Alors l'augmentation du prix de la consultation, un bon moyen pour réenchanter le métier ? "C'est un métier qui suscite de plus en plus d'interrogation, regrette le Dr Antoine Soubieux. Un jeune peut penser qu'il va se retrouver à faire des horaires très étendus, en étant rémunéré de façon pas satisfaisante par rapport à son niveau d'étude." Selon lui, plus de revenus, c'est aussi plus de candidats, et donc à la finalité, plus de médecins, notamment en zones désertifiées.
Un chaos complet durant les fêtes de fin d'année ?
Une rémunération pas satisfaisante, même si le docteur Olivier Ferrand affirme, lui, "bien gagner [sa] vie". Au prix de 70 heures de travail hebdomadaires. "On est débordés, on explose au vol, et on voit le gouvernement qui massacre la médecine générale", lance le secrétaire du syndicat MG du Cher. Même si, pour lui, les 50 euros sont "assez démagogiques" et "pas une finalité", il partage la revendication des revenus du médecin.
La colère parmi les généralistes est telle que -fait rarissime- un appel à la grève a été lancé par le groupe "Médecins pour demain", prévu pour le 1er et le 2 décembre. "À part le déconditionnement généralisé des consultations, on n'a plus de solution", fustige la Dre Pétinay, pour qui "les négociations ne s'annoncent pas très bien". Car les principales propositions de l'État (le partage des actes entre médecins notamment) ont été fraîchement accueillies au sein de la profession.
Les docteurs Pétinay et Soubieux l'assurent donc : ils feront grève. Le Dr Ferrand, plus réservé, préfère "ne pas prendre en otage une deuxième fois les patients, qui sont les premières victimes de ce système". D'autant que, si grève il y a, "il y aura des réquisitions, donc l'État s'en fout", balance le médecin. Pourtant, lui-même estime "ne pas être loin du pied du mur", et que, au pied du mur, "la grève est peut-être la seule solution".

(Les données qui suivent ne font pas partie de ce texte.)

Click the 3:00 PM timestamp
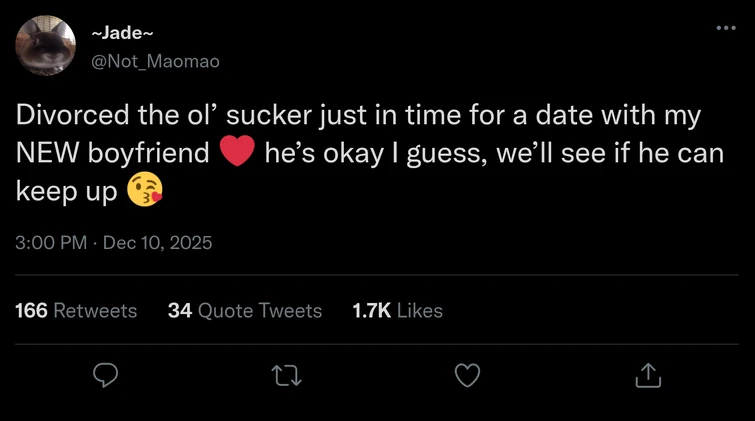click(50, 242)
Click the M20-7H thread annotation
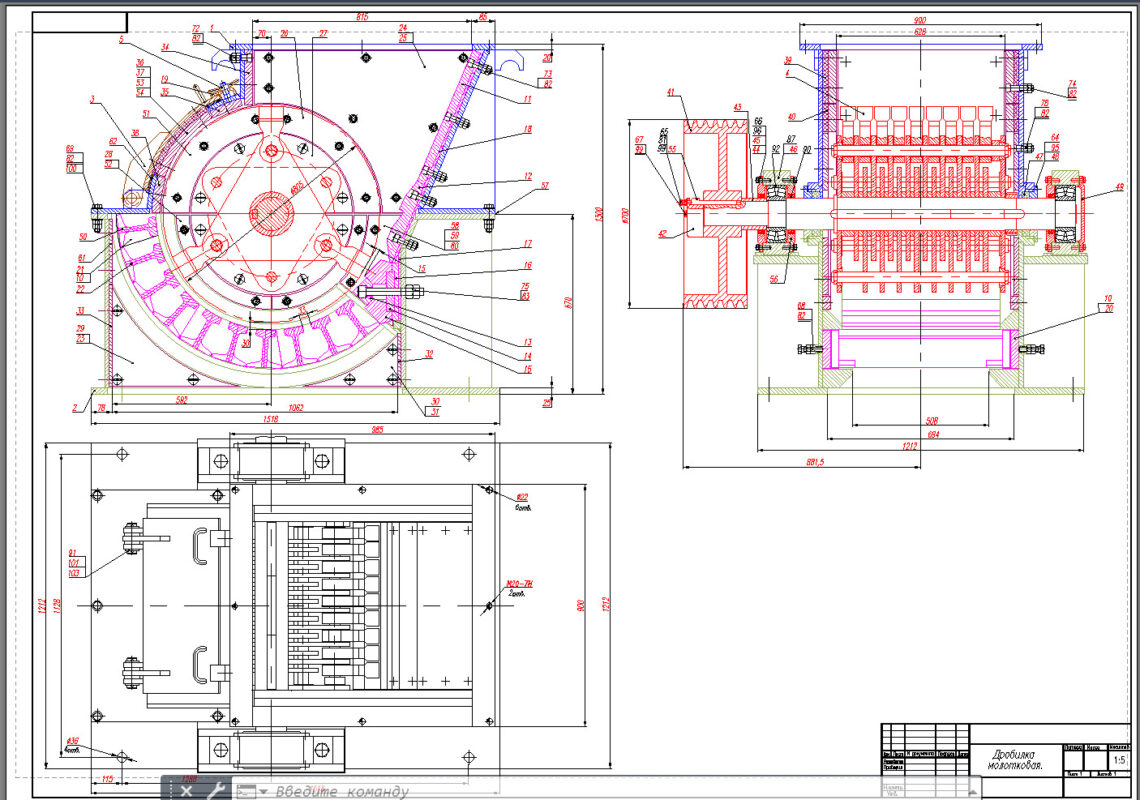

Si les revendications ne sont pas entendues, le docteur Duvalder, président de la CSMF, prédit "un risque que les choses se tendent, et un chaos complet durant les fêtes de fin d'année, donc ça serait bien de se poser la question avant plutôt que pendant". Difficile donc de dire si la grève sera suivie en Centre-Val de Loire. Même si la colère, elle, est bien là.